**Task objective**
Below are the records; copy each line in which "Index" can be found.

(Collected data entries)
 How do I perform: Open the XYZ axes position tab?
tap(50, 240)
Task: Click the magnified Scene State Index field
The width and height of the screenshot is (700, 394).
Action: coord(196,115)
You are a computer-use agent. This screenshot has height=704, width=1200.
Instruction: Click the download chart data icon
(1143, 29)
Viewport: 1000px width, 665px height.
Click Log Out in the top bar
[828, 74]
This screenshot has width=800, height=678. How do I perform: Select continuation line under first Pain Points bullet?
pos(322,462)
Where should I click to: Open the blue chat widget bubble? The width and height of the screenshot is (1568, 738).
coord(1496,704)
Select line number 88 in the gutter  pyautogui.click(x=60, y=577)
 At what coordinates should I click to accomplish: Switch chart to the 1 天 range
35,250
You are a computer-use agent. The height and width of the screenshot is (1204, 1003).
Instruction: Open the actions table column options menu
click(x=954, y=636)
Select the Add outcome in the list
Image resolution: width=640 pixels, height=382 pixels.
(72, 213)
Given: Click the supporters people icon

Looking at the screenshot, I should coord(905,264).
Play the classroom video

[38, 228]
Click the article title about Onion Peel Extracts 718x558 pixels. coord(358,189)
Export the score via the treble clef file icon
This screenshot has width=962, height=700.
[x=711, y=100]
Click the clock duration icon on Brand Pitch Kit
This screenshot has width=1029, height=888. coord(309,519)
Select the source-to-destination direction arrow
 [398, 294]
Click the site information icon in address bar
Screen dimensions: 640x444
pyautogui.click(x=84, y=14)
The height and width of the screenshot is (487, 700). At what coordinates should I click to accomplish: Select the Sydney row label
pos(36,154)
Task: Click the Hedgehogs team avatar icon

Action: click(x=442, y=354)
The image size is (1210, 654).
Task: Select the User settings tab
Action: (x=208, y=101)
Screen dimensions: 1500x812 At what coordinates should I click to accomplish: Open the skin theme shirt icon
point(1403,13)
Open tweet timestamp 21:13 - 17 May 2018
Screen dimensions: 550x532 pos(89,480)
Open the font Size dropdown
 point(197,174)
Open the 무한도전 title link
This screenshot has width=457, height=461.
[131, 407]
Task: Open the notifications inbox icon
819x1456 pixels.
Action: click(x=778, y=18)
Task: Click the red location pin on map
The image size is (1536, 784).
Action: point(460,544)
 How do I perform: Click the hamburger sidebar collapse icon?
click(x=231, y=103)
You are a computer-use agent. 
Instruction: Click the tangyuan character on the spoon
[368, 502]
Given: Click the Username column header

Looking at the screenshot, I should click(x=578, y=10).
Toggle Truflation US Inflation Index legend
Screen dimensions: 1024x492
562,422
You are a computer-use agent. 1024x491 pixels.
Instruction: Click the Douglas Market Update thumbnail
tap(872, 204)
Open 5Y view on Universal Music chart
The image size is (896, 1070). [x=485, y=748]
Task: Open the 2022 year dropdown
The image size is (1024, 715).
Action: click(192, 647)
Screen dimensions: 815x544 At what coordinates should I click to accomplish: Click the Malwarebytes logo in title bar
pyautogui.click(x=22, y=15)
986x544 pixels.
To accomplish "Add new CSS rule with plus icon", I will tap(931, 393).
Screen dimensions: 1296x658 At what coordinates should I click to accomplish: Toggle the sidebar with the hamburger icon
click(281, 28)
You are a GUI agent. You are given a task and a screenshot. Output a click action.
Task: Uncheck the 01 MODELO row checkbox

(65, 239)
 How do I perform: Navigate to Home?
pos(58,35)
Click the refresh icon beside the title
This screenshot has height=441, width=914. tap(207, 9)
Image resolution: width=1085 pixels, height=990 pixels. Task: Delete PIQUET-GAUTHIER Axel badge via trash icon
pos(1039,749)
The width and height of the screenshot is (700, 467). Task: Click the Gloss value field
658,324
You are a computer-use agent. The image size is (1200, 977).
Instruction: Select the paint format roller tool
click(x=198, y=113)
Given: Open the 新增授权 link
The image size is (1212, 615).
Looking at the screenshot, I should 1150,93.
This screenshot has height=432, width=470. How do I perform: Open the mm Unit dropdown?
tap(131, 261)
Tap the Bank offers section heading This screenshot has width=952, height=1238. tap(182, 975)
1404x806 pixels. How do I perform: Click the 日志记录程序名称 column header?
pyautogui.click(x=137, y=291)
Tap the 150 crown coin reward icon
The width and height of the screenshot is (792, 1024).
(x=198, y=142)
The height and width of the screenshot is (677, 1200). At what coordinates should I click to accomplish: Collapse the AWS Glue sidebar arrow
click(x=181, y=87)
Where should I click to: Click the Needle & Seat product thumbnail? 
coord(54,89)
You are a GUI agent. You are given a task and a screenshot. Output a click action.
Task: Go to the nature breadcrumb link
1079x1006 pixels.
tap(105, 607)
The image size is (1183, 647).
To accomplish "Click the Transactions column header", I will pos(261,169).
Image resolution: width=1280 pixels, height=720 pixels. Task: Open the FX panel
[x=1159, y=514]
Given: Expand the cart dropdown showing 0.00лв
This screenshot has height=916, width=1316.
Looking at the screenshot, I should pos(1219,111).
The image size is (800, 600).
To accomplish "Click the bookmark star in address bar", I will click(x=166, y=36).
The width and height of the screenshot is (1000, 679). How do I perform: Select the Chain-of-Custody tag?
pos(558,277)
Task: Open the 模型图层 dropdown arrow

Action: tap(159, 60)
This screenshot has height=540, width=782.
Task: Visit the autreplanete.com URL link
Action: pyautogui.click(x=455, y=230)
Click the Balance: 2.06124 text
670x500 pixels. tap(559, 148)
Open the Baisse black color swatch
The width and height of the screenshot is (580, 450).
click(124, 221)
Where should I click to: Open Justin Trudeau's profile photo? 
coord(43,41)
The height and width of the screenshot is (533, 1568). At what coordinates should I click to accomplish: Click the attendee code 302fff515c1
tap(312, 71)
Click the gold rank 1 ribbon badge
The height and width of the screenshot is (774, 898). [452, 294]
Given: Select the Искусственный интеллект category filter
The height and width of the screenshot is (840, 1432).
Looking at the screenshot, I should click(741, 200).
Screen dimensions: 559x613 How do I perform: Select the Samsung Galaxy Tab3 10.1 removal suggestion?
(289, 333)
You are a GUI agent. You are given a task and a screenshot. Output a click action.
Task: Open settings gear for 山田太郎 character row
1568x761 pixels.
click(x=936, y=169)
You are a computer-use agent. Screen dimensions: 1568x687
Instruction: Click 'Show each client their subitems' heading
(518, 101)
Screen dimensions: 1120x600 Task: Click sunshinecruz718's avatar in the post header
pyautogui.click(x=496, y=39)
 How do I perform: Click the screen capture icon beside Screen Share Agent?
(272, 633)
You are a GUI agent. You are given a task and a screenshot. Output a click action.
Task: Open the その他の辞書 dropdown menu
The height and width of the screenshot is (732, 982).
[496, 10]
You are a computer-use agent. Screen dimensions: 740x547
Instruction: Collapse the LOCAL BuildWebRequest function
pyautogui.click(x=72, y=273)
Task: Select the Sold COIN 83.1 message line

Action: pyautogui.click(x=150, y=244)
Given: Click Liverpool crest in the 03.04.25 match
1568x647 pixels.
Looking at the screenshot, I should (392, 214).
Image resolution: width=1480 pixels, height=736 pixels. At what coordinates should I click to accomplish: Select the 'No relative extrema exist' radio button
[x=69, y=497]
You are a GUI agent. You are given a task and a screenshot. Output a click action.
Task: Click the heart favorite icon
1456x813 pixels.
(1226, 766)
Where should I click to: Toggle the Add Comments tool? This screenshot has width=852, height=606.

**Result of this task**
Task: Click the magnified Scene State Index field
Toggle Truflation US Inflation Index legend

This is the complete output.